▸ **Tasks to carry out**:
1. List every calendar year named in the text on the history of suppressors.
2. Continue the text on the history of suppressors from the point where it stops.

── Document excerpt ──

Suppressors: The History

Sound suppressors are an accessory that is quickly gaining popularity in the firearms industry and with consumers. What exactly is a suppressor? How does it work? How can I get one? Are they legal? This series addresses all those questions and more as we explore the evolution of suppressors.

The History of Suppressors

In 1902, the first successful, commercially available suppressor was invented by Hiram Percy Maxim. Maxim was an American inventor, graduate of the Massachusetts Institute of Technology, and son of Sir Hiram Stevens Maxim - inventor of the first portable, fully automatic machine gun: the Maxim Gun.

Click on each image to see the full Maxim Silencer Brochure and Patent from ForgottenWeapons.com

The Maxim Silencer, patented in 1909, was a tubular device attached to the barrel of a firearm which reduces noise and muzzle flash when fired. It was regularly advertised in sporting goods catalogs where it was available for mail order. The Maxim Silencer was marketed to all sportsmen and intended to enhance the shooting experience by reducing the risk of hearing damage and noise pollution.

At the same time, silencers and mufflers for internal combustion engines were being created using the same noise reduction techniques. Maxim took advantage of this and founded his own company, Maxim Silencers, Inc. in 1912. While the Maxim Silencer began Maxim’s success, his company still remains, over 100 years later, as a leader in exhaust, heat recovery, and emissions control silencers.

───
── Extracted records ──

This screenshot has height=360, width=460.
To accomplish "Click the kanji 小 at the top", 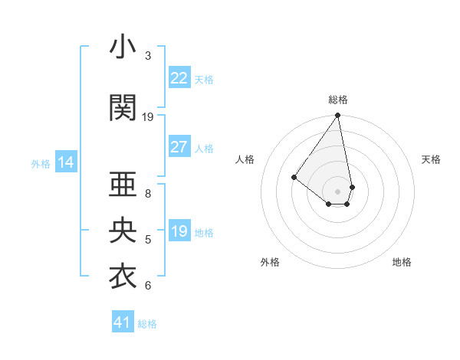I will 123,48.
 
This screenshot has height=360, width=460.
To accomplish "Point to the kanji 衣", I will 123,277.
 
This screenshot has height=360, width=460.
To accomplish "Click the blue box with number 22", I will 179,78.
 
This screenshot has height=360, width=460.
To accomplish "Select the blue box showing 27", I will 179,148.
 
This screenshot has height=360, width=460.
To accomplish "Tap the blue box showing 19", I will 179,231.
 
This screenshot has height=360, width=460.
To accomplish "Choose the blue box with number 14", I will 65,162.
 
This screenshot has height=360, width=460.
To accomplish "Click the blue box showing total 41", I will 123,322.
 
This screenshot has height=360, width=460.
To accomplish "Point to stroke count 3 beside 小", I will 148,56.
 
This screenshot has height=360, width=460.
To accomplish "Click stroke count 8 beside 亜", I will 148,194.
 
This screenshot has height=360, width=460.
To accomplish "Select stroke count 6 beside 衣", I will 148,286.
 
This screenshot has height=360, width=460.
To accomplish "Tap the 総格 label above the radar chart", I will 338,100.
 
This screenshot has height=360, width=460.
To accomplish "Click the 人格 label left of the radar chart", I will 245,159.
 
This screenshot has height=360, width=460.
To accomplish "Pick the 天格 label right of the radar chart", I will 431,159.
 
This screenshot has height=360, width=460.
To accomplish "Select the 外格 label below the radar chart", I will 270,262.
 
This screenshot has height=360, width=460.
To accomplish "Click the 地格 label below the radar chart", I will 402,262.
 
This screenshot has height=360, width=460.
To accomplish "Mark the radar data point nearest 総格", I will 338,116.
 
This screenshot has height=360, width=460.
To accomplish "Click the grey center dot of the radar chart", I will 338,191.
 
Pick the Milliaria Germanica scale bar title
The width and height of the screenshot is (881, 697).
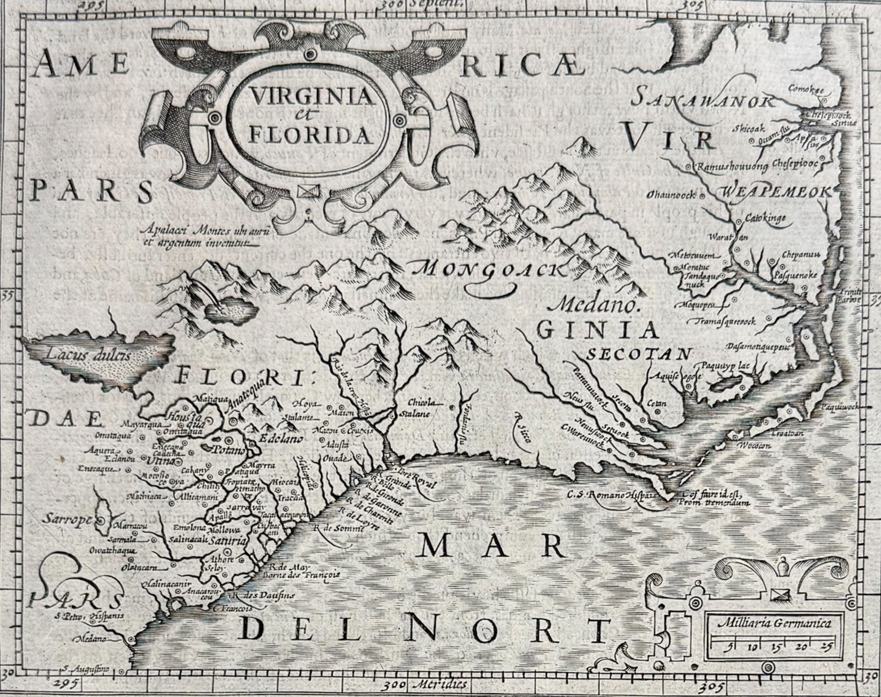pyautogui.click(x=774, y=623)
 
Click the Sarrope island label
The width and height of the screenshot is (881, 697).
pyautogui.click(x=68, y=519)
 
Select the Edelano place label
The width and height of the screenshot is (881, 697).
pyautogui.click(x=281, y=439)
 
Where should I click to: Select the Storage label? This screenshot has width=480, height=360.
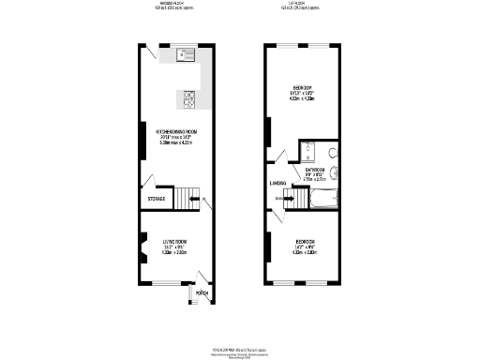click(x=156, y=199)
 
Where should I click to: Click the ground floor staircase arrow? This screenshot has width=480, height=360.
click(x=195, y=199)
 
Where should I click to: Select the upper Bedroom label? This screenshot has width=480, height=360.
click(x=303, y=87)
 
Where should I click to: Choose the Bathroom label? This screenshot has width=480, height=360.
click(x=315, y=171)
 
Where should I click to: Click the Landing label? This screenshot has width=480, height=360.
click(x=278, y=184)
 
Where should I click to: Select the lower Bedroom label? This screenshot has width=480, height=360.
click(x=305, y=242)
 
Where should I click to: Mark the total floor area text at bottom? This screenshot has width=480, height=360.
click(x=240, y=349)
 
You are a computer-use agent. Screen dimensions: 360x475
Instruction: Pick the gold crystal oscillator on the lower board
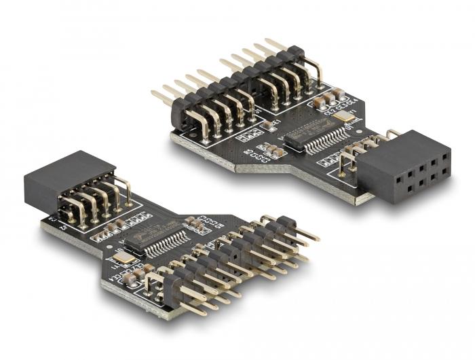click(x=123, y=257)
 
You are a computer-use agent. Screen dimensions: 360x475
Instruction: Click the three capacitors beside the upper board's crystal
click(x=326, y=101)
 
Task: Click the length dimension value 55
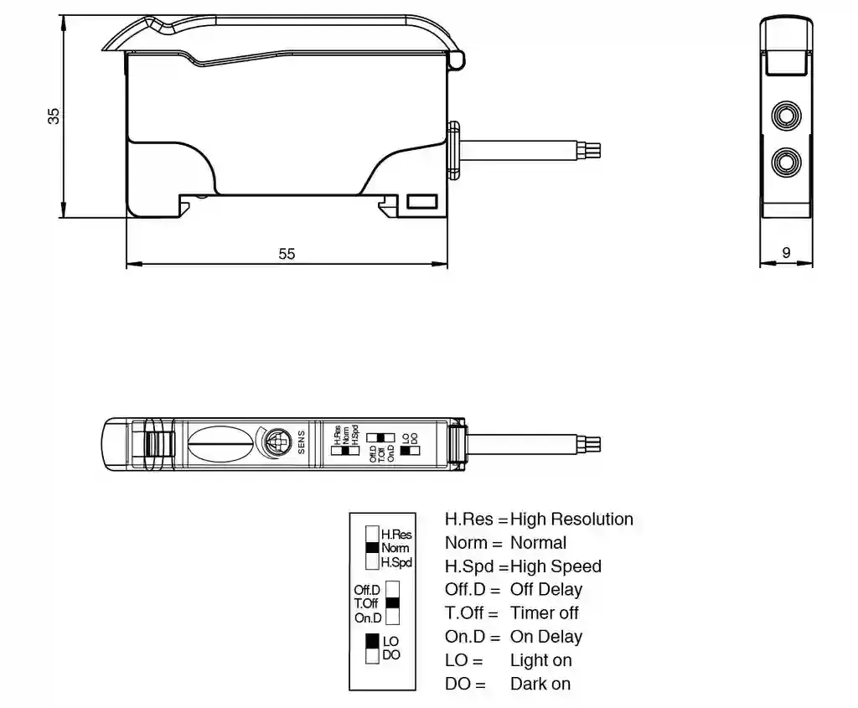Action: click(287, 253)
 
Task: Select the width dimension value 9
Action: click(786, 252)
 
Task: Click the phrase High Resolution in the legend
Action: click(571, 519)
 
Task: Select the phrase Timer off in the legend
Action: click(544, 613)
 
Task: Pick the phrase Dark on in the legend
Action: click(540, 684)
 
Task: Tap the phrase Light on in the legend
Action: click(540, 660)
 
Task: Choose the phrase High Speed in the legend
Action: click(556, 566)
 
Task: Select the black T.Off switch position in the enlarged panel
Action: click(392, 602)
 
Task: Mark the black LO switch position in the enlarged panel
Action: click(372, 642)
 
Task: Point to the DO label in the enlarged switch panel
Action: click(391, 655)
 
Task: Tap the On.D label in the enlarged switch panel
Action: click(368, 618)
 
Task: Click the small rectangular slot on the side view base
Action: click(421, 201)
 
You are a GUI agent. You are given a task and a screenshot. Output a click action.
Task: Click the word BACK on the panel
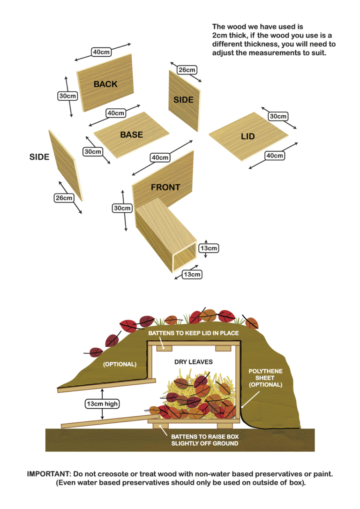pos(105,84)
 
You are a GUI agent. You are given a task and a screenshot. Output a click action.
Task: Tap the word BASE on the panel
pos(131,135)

───

▸ **Responses to the tasks**:
1. 1902, 1909, 1912

2.
To suit the needs of multiple riflemen, the Maxim Silencer was available in every rifle caliber from the .22 to the .45, except for large caliber Winchester and Remington models which were furnished with custom attachment devices. Maxim designed “silencers” for auto-loading rifles as well as any single shot rifles, repeating rifles, carbines, and single shot target pistols of any make or caliber.

While Maxim referred to his product as a “silencer”, the term is not exactly true in a literal sense. A “silencer” cannot completely silence a firearm, but can reduce the noise of a gunshot to hearing safe levels where additional hearing protection is not required to prevent permanent damage to a shooter’s hearing - in some cases up to 40dB. This vastly helps hunters in the field, beginners to communicate with an instructor, and ranges that may be close to neighbors or in suburban or urban areas. You will see the more scientific-sounding term “sound suppressor” or “suppressor” is used interchangeably with the term “silencer” in the industry. Suppressors can also reduce muzzle flash and/or felt recoil. Using a system of baffles, sound suppressors work by allowing the gas from a fired cartridge to remain in the tube, cool down, and expand before exiting.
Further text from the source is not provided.